Wash

your bones of their narrative. It was

not always as it is.

— from “Wind in a Box” by Terrance Hayes

A tall lean man in a straw hat walks on a dirt road.  His skin glows like chocolate syrup poured from a sauce pan.  The creases by his mouth are deep caverns, recesses where the stories and smiles live tucked.   5322109586

He whistles as he walks.

I cannot tell if I conjured him myself entire, or if I pulled him from a story – Beloved, Their Eyes Were Watching God, some mysterious man from some book my Stephen King.

But he is real.  I want to know him.

***

I have always wanted stories.  Something beyond the scantness I heard of my own lines. My grandparents from hard-scrabble tobacco, as my father always describes it.  My grandparents from Italian immigrants born, and my mother two generations removed, the last one to actually be able to claim that 1/4 blood.

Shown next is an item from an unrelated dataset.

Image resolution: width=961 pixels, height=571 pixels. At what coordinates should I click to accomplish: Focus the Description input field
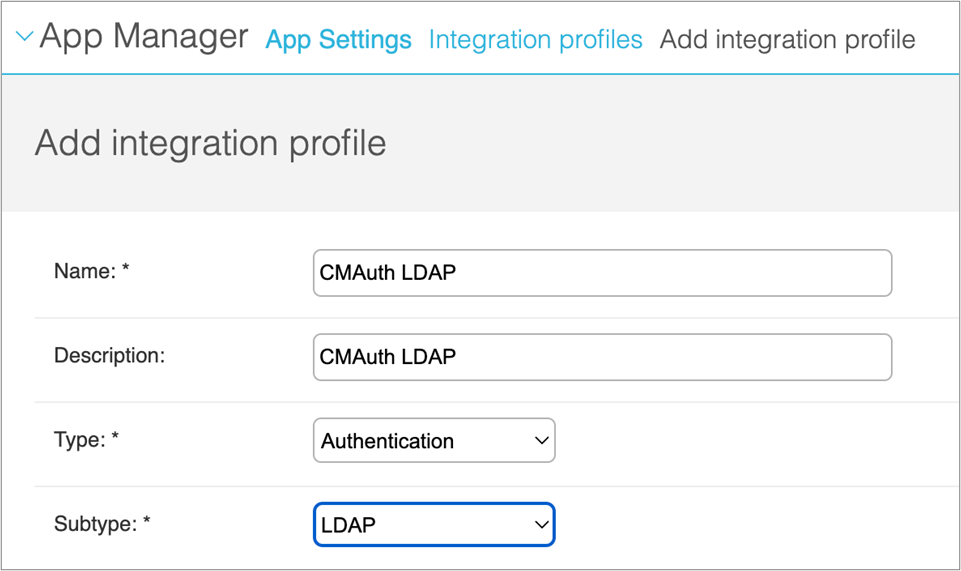pyautogui.click(x=602, y=357)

I so badly wanted stories that I lied obsessively as a child, told tales of what I said to that girl – my tongue pointed and quick – until my parents said, “Andi, you need to be kind to people.” and my lie became not only unreal but wrong.

When we visited the Cherokee Reservation in North Carolina and saw Unto These HIlls, the story of this people’s forced migration to Oklahoma, I sobbed. Then, I grabbed the generic version of Native Americanism I saw in movies and wished it were mine.  I even wrote an essay all about this idea.  3,000 words to figure out why I so badly wanted to be Indian.

Now, I feel that same quiet tug when I read Terrance Hayes and see him lay out his blood and his stories.  I wish I were black . . . because somehow, there is story stronger in that skin.

I know this is false.  But it is also true.

***

He whistles, this man on the street in the straw hat.  He passes a house with a front porch – I’m almost certain I take that image from a film – and he walks straight on.

He is called Man, short for Emanuel.  Emanuel Cambow, whose name would be altered by illiteracy and racism and neglect to be Cumbo in time.

Freed from servitude before he could become a slave. Owner of 50 acres in James City County, Virginia.

He is my story.

What stories do you crave for your own life?